在她还未成为游魂之前,虽然称不上大家闺秀,但也是富裕人家的女儿,从小也在诗书礼蕴中长大。只不过读诗读史的闺阁小姐有时候容易掉入陷阱,一味地相信诗书的纯尚,全然不知现实生活的复杂,不听长辈安排与劝告,一心追求自我,却又不知道识别如何追求自我,也不知识别什么模样的自我值得追求。总而言之,这世间有多少人就是如此地被自我的假象所迷住而误了一生。

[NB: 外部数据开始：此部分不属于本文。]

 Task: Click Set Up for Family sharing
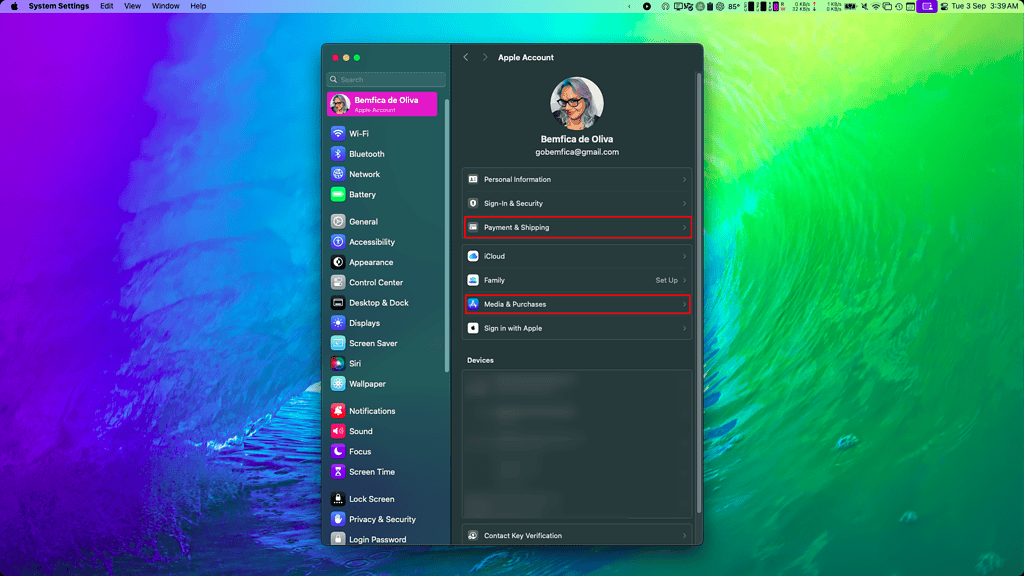point(666,280)
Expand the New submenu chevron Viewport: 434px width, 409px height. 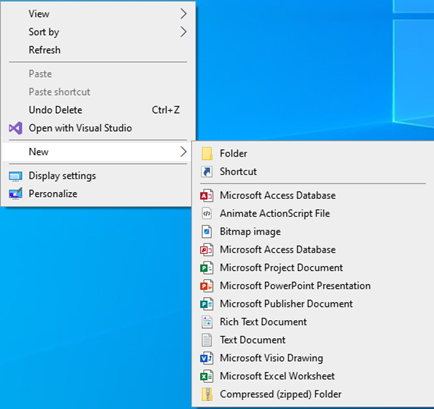183,152
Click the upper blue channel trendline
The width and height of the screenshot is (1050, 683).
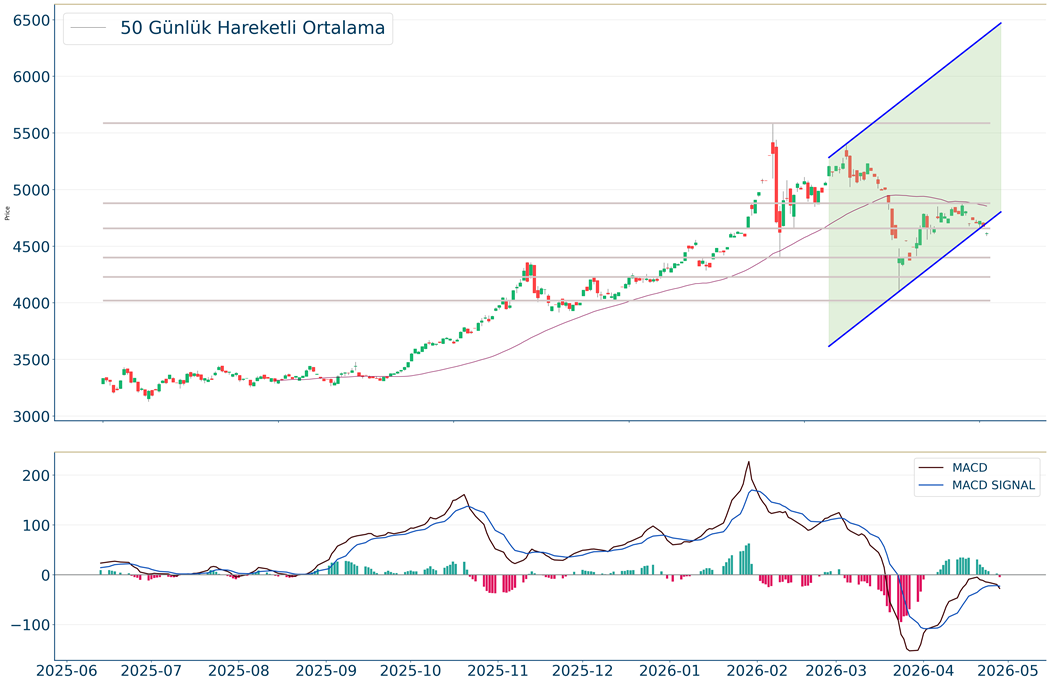tap(915, 90)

她在庙宇朝拜步入后山林间散步,遇见了一个猎户的儿子。那猎户儿子常年在山林讨生活,体格健壮,粗阔大方,与城里的读书人和富家子弟是大有不同,因而她视其为命中注定的缘份。他们倒也是有那么一出一见钟情然后私定终身的戏码。她其实在化身女鬼之前,亦与读书屋中的另一个他有过诸如此般的相见,只不过那时匆匆忙忙,再者她亦未断定决心与世俗抗争而选定一个自己的意中人。总之,他已经是她前世人的过客。她为人时只与猎户儿子有着爱恨纠葛。
那男子倒也不是什么十恶不赦之人,事实上亦不是薄情寡义。只不过见难就退,说得清楚,断得干净。人间多的是门不当户不对地试探后各奔东西,所谓彩礼啊聘礼啊,多数时候都是此般试探的标准。那种执子之手共患难结局圆满的故事总归是少数中的少数,不然也不会写进了话本,一再为常人所称颂。

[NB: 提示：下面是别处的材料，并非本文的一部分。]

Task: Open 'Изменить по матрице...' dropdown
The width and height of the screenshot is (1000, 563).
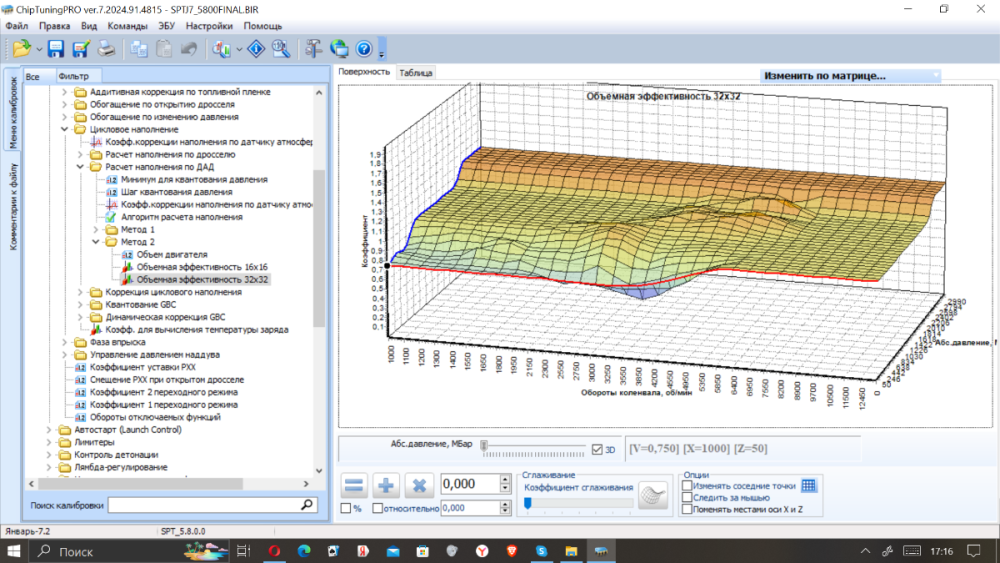Action: [850, 75]
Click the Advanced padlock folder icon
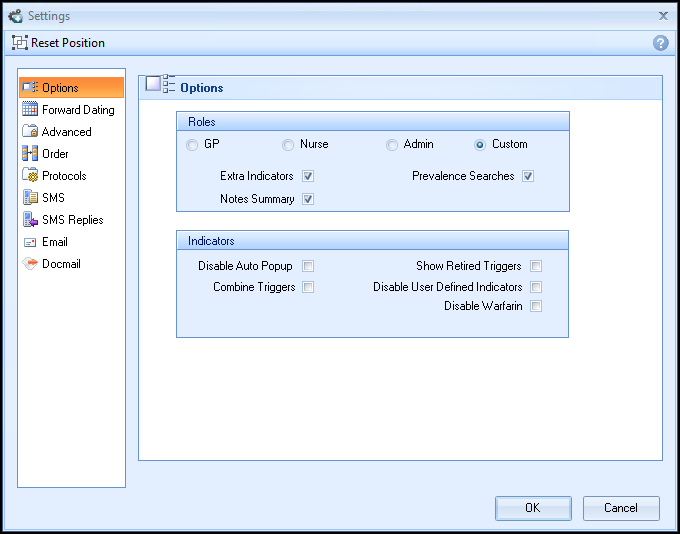Image resolution: width=680 pixels, height=534 pixels. click(30, 132)
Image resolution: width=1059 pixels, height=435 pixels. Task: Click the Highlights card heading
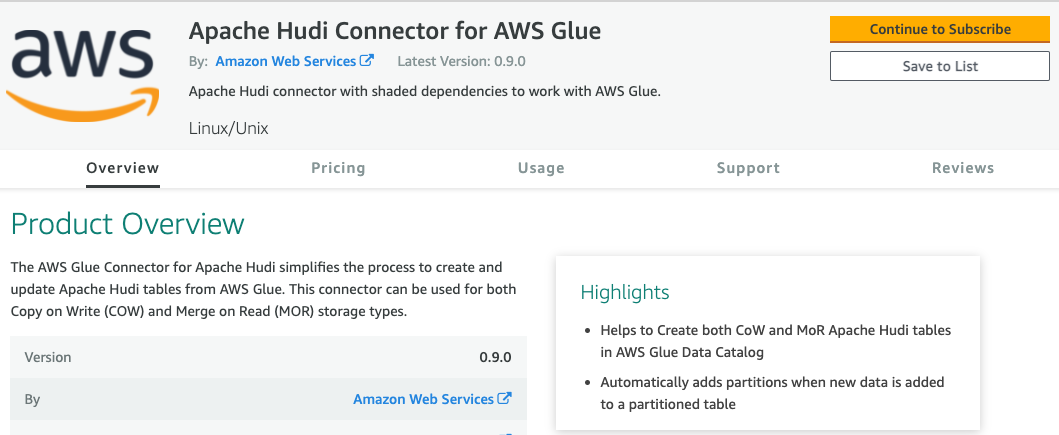click(x=625, y=292)
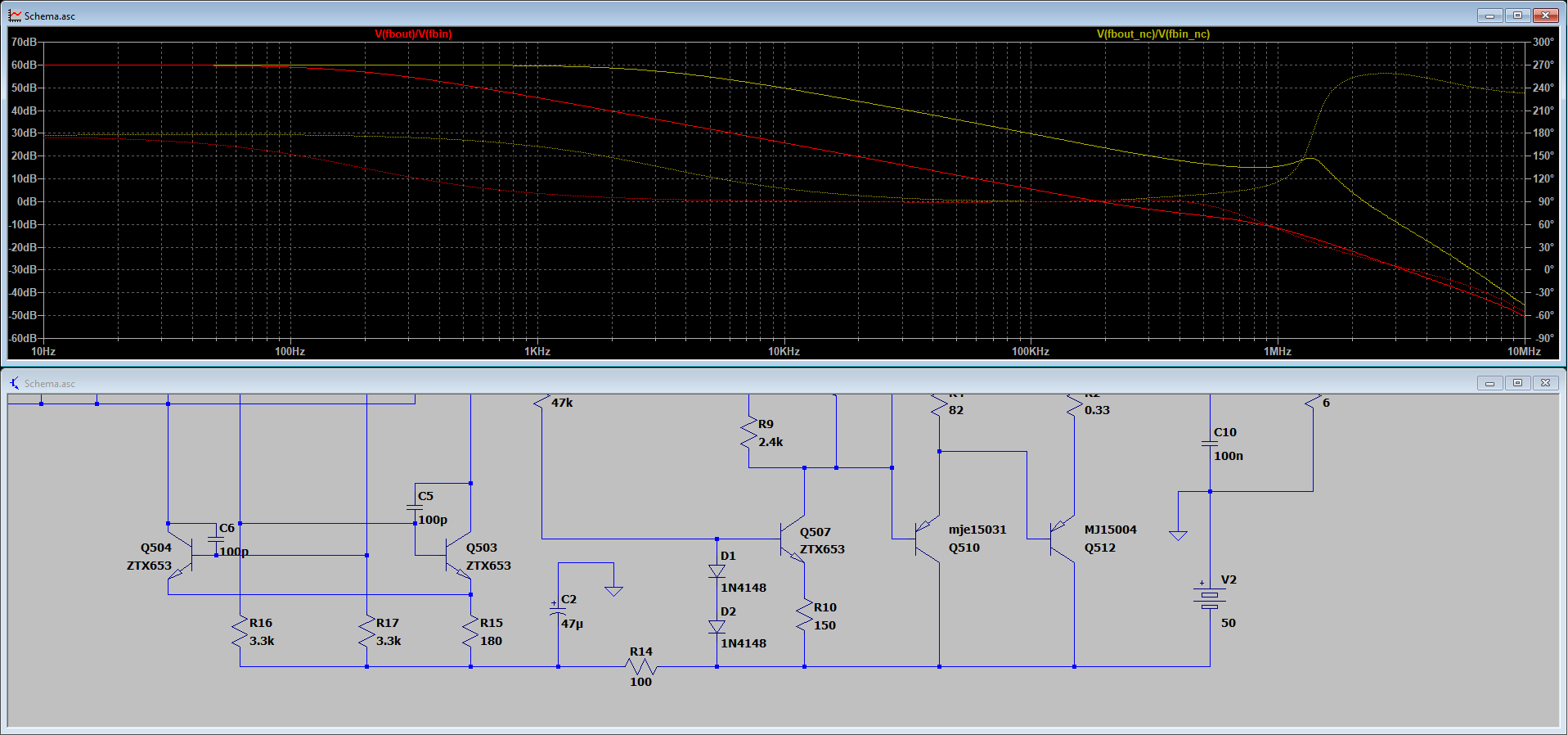Click the R9 2.4k resistor value label
The image size is (1568, 735).
(771, 442)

只是她不愿放下,挽回、伤神、宣扬、纠缠,反倒让猎户人家觉得庆幸没当上门女婿,不然一辈子被人拿捏。满城风雨却是未让父母割席,更不用提打死或是沉江这种称为礼教的陋习来换取家风严谨的名声了。父母反对下嫁是一回事,爱护她也是一回事。闻者伤心的是,即便是循循善诱温柔劝导,也始终解不开她心中的郁结。最后竟浑身不着一物地吊死在林中。父母不愿再管,任何她挂在林中由得飞禽野兽啃食,最后还是猎户家趁着四下无人,匆匆为其立了一座无牌坟。死后她虽是迟迟不肯离去,但亦无夜半寻仇之事。只是无主地四处飘荡,直至被纸文中的力量所吸附而成为了女鬼。她也本是要靠吃男子的肝维持形状的完整,不知为何却比生前更真切地爱了一回,宁愿自己消散而去。或许是因真情而改变,或许是识得真我了。

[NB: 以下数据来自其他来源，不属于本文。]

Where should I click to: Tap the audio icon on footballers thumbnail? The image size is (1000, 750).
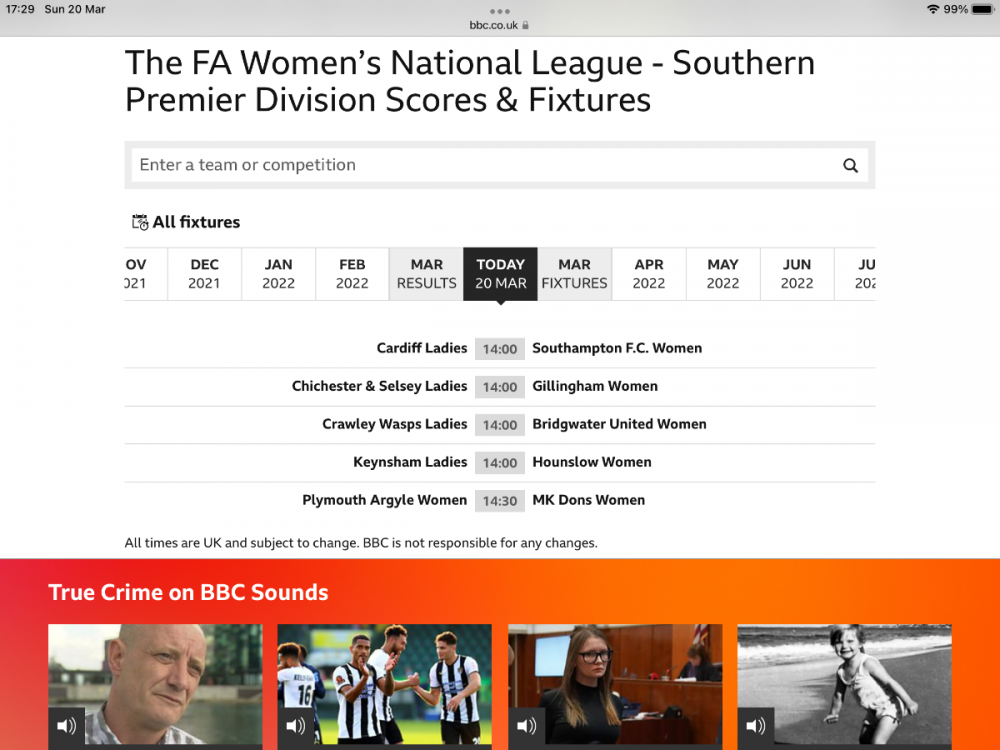point(296,727)

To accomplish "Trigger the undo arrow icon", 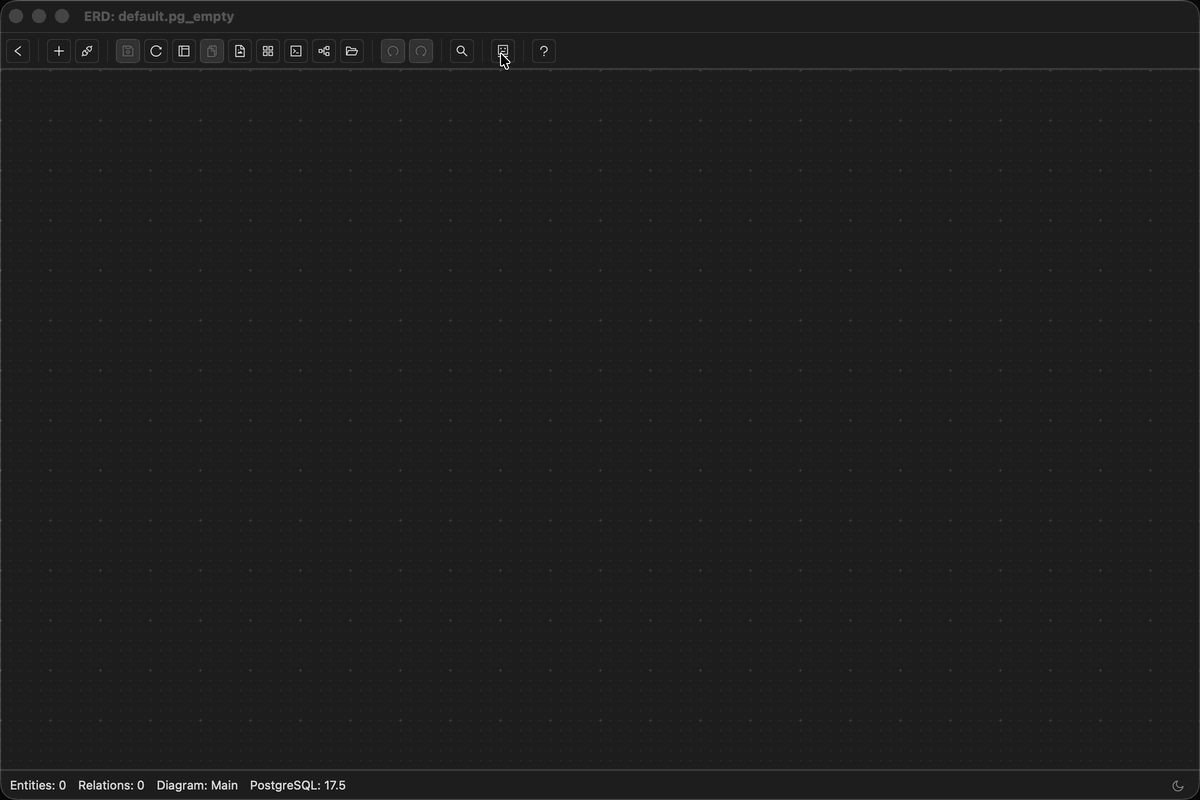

在他之前,她也投生为人了。她本已是精魂溃散,只不过他心中念动天地,勾住了她迟迟不肯让她散去,否则她早已归于混沌,永无成形的可能。地藏王“安忍不动如大地”,仍在超度人间界罪苦众生,颂及“不生不灭,不垢不净,不增不减”时,十方世界内感知如来藏而八识合一者,皆得渡化。于是她又凝聚成形。
“你本该神消形散。”殿前,轮转王慈眉善目,提笔之间标定众生轮回。“超出轮回之力是人的感念,既足以保你魂形,又使你重走了这一趟轮回审判。说起来,人间凡夫众生也就靠着爱这一感念维持着生息。”五道轮转王显出人间智者般的法相,语气缓和柔软,像是在规劝自家的亲儿。此刻,她才想起父母的用心,一时间悔恨和愧疚冲上心头。只是回头无岸,她也不曾想过回头,无论今生路途如何,今生即是今生。一想到他,无论身处何地,就倍感安心。
“本尊不判你入枉死地狱。你既能够聆听得地藏王菩萨的慈悲,想来你也得大智慧了。你酉时自西方去投胎吧。下一世还请爱护自己的发肤体肉。”她将今生的所有爱恨苦痛轻轻折起,起身转头,慢慢离去。
她请求地藏王允诺她留住今世的记忆。在奈何桥上。孟婆倒是好言相劝,不必带着今生的思念去到未来世惩罚自己。只是她说她已不需要孟婆汤的神力强行忘记而放下今世。不必为了忘记而忘记地投生。
今后若是有心者,大可记录此二人的路途。修行者也罢,好事者也好,皆可从中寻得乐趣或是开悟。兴许,他们或先或慢或深或浅地总会发觉一个意法思量:终是断我执了吗?在旅途的终点。